Touche pas au grisbi

Tous à vos calculettes… Le cinoche et l’oseille font chambre à part mais vivent ensemble… De la production aux films de genres, de la débrouille à la super-production, d’Hollywood à la production artisanale en passant par le cinéma émergent. Le flouse et le 7e Art reste un couple mythique à découvrir sur grand écran. Rendez-vous pour le numéro 171 de CinémAction, avec Joël Augros à la librairie du cinéma du Panthéon pour nous parler du cinémArgent. Si nous devions ne citer que trois films, antagonistes comme les aime le 7e Art, il s’agirait peut-être de L’Argent de Robert Bresson, L’Argent de la vieille de Luigi Comencini ou encore un de ces polars à la française qui nous réjouit tant, comme Le Cave se rebiffe de Gilles Grangier. Le cinéma et l’argent, voilà un thème à ne pas négliger. Sans pognon, pas de films. Mais le fric se glisse entre les lignes du scénario et devient sans qu’il le sache le moteur de l’intrigue.

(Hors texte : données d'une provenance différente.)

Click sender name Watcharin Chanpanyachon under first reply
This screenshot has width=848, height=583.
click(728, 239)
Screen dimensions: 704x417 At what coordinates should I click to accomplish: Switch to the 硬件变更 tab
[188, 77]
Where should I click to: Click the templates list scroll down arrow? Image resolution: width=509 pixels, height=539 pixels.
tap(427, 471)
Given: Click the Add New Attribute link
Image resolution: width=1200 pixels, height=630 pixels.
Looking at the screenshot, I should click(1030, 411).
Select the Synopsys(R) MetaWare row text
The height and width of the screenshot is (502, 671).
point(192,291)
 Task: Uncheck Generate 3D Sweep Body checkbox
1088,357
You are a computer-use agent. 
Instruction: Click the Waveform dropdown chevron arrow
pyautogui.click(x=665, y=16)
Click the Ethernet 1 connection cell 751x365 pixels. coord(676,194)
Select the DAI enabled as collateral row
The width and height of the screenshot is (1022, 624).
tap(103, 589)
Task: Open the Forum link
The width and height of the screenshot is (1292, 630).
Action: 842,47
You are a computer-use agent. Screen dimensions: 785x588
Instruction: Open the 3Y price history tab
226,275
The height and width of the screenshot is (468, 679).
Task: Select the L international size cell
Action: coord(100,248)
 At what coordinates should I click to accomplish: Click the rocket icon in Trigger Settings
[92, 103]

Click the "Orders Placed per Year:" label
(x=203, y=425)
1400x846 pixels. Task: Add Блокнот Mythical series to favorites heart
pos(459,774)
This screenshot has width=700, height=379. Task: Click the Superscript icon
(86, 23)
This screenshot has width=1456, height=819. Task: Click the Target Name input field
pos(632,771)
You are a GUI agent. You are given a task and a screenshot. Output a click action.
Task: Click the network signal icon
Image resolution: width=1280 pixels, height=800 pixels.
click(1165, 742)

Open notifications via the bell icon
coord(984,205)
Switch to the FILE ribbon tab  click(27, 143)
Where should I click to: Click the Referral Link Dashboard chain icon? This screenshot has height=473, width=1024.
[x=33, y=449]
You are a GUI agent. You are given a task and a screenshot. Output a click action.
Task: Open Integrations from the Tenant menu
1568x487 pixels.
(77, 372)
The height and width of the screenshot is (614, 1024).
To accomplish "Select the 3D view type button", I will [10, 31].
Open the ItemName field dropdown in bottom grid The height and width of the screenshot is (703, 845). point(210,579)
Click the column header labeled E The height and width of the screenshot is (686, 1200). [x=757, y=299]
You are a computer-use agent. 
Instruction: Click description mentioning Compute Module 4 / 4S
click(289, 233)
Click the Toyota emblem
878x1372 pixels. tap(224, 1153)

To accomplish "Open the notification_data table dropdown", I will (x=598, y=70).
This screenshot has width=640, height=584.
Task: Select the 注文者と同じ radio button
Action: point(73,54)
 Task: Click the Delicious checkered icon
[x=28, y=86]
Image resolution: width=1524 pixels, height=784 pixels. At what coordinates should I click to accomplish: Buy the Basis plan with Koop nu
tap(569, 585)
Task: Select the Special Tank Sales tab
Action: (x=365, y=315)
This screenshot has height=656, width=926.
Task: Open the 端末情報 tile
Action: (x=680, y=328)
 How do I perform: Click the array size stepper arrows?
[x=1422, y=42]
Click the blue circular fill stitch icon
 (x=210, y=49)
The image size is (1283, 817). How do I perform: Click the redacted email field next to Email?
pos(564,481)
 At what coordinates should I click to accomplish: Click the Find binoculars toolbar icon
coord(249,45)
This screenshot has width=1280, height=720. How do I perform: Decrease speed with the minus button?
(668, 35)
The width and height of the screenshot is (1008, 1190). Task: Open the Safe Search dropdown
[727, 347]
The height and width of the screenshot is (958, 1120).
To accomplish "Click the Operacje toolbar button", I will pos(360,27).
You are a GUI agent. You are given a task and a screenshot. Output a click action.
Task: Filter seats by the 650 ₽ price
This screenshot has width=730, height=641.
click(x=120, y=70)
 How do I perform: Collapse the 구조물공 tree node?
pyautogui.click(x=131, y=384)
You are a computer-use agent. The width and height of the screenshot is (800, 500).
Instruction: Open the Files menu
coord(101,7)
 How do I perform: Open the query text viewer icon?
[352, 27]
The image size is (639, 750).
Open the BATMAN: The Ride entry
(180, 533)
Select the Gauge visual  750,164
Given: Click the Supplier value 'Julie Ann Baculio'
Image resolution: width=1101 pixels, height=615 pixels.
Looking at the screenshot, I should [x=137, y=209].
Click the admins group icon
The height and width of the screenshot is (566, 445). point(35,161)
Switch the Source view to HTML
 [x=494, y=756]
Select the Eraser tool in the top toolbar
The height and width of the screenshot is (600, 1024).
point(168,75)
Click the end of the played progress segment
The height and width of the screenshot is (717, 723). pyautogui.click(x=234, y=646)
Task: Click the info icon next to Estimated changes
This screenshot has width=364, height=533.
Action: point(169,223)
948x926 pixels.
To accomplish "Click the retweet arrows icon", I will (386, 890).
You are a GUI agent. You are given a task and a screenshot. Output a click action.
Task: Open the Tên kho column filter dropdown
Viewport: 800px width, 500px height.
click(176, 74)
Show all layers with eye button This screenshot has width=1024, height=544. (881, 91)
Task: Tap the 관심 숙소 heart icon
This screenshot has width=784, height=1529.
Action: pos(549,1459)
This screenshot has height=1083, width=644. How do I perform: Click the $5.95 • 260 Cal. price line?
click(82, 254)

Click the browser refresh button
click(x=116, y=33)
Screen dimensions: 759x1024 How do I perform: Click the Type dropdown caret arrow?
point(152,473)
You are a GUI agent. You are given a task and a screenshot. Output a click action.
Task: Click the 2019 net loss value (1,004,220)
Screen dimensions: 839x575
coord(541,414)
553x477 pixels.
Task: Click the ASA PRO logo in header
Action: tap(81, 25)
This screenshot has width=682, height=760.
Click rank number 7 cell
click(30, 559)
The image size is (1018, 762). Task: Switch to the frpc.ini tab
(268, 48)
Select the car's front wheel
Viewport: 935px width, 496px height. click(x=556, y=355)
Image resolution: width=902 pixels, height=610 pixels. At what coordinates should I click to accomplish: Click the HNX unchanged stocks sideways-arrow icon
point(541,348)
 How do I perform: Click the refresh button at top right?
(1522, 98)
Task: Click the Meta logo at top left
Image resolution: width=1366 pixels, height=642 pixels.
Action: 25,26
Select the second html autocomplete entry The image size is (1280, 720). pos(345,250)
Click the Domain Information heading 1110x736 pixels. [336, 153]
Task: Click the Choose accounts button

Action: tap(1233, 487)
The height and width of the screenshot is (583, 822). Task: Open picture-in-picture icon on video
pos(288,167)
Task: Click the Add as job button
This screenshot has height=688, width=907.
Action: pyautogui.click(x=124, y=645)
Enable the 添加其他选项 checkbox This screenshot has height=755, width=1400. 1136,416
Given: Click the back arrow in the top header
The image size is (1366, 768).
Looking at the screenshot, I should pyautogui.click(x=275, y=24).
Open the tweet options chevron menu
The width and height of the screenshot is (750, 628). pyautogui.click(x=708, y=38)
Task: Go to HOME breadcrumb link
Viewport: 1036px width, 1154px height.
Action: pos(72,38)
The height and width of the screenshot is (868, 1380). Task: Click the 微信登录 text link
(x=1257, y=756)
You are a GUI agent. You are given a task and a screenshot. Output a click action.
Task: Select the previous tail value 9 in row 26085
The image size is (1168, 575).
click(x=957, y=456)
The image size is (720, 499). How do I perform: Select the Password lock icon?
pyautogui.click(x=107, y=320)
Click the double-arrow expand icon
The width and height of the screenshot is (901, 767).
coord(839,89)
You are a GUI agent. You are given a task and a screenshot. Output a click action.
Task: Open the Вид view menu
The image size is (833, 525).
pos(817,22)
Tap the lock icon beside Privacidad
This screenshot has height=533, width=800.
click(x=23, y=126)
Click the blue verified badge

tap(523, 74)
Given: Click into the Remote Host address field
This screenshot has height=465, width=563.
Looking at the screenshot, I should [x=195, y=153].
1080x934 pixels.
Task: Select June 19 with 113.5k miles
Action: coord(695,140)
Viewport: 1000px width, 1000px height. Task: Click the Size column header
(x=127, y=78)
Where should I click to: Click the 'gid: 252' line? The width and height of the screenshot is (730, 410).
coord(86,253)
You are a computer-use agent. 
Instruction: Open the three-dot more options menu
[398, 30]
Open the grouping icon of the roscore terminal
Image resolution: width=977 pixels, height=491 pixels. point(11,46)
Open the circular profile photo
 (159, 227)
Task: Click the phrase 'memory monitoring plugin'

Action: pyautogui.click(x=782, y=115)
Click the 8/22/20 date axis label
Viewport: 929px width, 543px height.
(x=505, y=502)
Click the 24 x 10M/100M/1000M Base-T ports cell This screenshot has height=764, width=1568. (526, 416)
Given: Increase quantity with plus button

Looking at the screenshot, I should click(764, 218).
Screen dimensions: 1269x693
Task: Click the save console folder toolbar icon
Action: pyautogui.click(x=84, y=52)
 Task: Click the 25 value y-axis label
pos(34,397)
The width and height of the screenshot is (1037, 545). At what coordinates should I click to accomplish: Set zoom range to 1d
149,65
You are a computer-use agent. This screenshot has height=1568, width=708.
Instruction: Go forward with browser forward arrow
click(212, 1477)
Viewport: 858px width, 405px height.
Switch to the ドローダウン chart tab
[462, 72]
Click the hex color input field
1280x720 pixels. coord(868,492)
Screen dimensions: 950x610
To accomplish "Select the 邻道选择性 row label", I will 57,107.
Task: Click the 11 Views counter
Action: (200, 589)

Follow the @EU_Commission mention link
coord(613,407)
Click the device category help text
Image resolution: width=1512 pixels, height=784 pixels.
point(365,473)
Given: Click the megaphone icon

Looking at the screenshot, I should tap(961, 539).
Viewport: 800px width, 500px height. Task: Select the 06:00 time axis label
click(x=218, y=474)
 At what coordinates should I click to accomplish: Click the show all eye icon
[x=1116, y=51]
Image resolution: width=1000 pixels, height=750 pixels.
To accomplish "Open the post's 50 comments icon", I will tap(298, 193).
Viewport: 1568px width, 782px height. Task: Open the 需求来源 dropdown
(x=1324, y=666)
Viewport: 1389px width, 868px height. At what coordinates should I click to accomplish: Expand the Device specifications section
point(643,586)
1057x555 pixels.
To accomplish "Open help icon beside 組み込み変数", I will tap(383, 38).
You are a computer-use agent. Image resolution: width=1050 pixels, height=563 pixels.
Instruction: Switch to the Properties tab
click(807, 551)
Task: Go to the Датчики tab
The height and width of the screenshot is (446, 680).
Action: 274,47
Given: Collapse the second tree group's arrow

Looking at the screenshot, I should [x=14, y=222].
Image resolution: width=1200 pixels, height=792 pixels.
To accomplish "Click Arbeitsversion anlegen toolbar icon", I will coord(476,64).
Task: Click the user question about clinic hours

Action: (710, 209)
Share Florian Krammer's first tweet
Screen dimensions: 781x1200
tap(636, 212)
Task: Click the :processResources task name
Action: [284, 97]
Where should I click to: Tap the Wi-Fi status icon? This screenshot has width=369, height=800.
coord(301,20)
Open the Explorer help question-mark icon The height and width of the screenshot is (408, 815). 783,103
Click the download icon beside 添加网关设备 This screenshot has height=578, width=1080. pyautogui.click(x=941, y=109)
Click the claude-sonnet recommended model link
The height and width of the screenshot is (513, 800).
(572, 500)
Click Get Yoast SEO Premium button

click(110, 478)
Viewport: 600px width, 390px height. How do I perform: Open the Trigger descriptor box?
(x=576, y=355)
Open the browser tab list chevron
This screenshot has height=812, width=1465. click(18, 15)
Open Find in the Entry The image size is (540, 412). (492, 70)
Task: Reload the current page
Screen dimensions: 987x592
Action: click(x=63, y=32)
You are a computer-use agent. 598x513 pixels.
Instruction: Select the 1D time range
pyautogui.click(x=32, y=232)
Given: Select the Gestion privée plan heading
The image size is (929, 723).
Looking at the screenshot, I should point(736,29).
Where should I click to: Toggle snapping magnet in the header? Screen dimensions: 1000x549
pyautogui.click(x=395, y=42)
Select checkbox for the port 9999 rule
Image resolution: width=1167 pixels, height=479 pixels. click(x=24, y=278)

Le cinéma n’est pas à une contradiction près ! C’est son essence. Sans contradiction, point d’histoire. Ainsi va le cinoche. La découverte de cette aventure économique est due à Joël Augros et ses acolytes. Il y a un effet gang, endossant la désinvolture des personnages des Inconnus de La Vegas avec le Rat Pack en formation, à savoir Frank Sinatra, Dean Martin, Sammy Davis Jr et Peter Lawford. CinémArgent se lit comme un casse. Avec cette jubilation du lecteur qui prend plaisir à découvrir à chaque chapitre un élément oublié ou inconnu. Une clef ! C’est aussi cela le cinéma, le sentiment de lecture qui donne envie de retrouver des films qui sentent bon l’oseille. Nous en avons quelques uns sous le matelas ! Bien au-delà des analyses pertinentes et de la plongée dans l’économie du 7e Art, mais aussi devant le questionnement des producteurs, c’est du partage du butin dont il s’agit. L’information économique partagée, les questions en suspens, les réponses sur le fantasme de l’argent facile et l’énigme du cigare des producteurs. Le cinéma est une industrie comme les autres, encore que ! C’est ce que nous propose de découvrir le numéro 171 de cinémAction, pour notre plus grand plaisir de lecture et de découverte.